Searching for answers as to why personal finance is so difficult to digest, so tough to triumph, has been a preoccupation and intellectual pursuit of mine for the past couple of years. Almost immediately after my first book hit the market, the economy went into a fetal position. We slid into a recession, and many of us felt we had gone back to the drawing board. We didn't just lose money. We lost our bearings. Many of the goals we had identified, chased after, and hoped for, vanished. For me, it was an extremely busy time, fulfilling editorial assignments, answering people's questions on- and offline, and going on TV to break down the stock market crash, the housing debacle, and to offer shreds of positive news in this wretched economic environment. I interviewed economists, fund advisors, investors, entrepreneurs, cab drivers, therapists, and, most important, everyday Americans for their insight into where we went wrong, what they wish they'd known, and their hopes for the future.

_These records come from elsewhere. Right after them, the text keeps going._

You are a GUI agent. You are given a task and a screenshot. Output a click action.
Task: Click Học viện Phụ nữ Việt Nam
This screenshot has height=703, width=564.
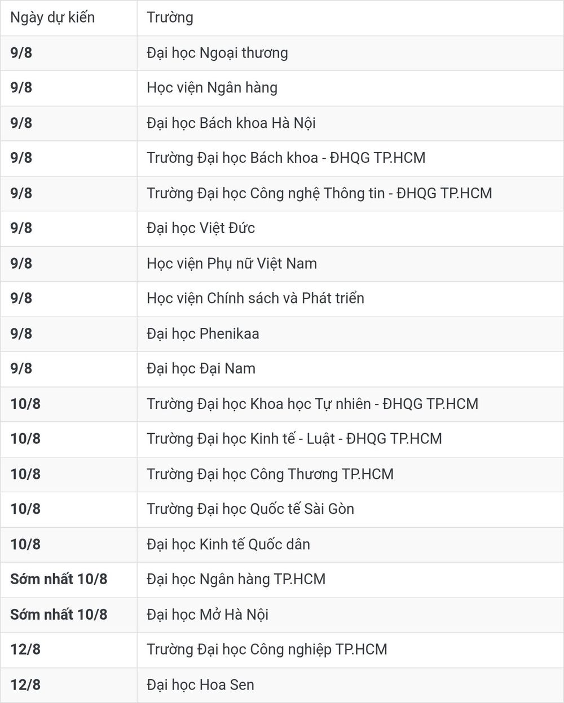[x=232, y=264]
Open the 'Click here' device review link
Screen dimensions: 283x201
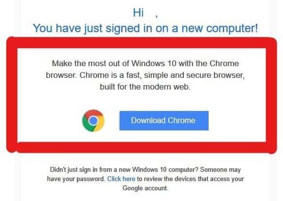click(x=121, y=179)
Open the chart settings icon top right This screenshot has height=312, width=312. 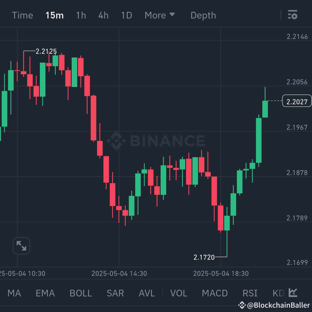[293, 14]
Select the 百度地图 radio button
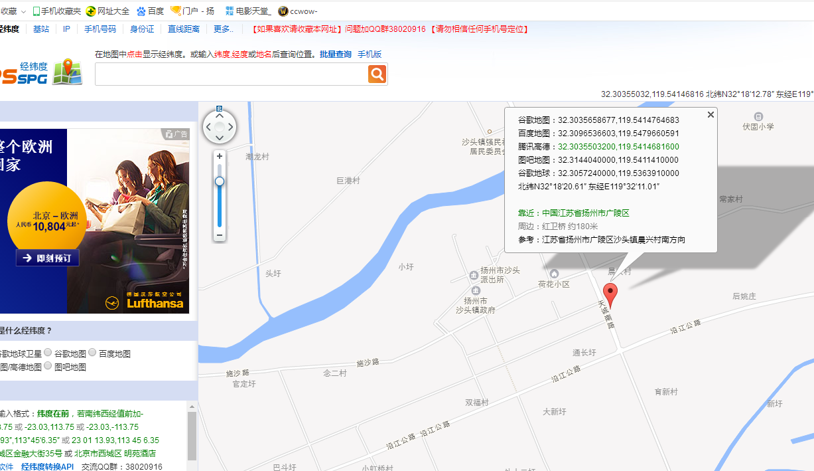Viewport: 814px width, 471px height. tap(92, 353)
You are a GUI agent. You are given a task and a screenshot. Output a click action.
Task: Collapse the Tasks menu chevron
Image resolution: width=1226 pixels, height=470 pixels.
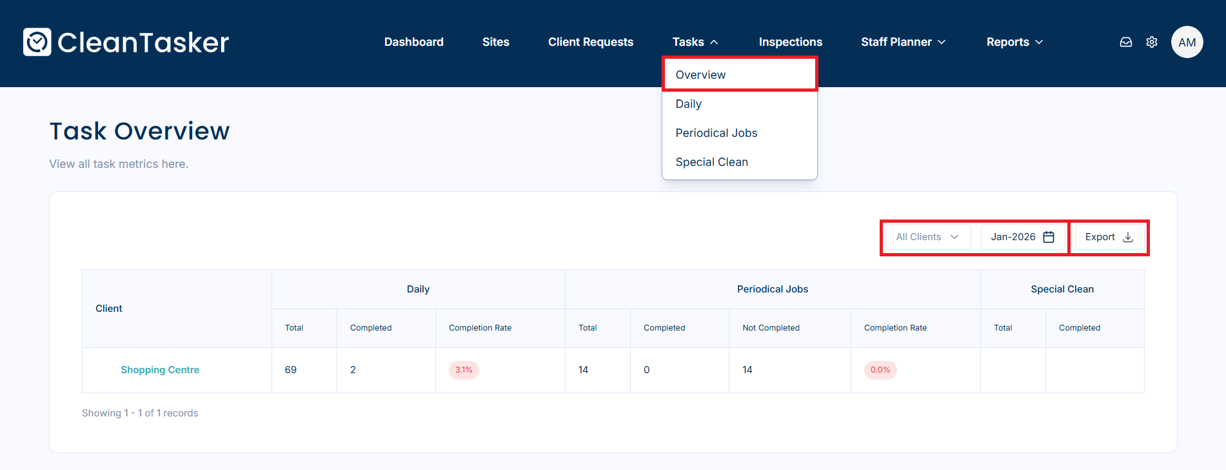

Sure enough, consumers could tell you exactly where they went wrong. They hadn't paid enough attention to the "signs," they trusted the wrong people, they didn't work hard enough, they got scammed, they were lied to, they had too much optimism, and so forth. But why bother with the past? Putting the pieces back together was the main issue at task now for most people.
To do this, you need to understand the behavioral and disciplinary commitments needed to build a financial foundation based on reason and personal aspirations. At this stage in one's life, years after college and working the grind, making plenty of mistakes, learning the hard way, and experiencing the real world first hand, your financial curiosities have evolved and tend to be more philosophical and open ended than technical. It's not so much about definitions or calculators. You're wondering how to move into a more elevated world of managing your money to bring security for today and the rest of your life. It is about money, but it's more about you.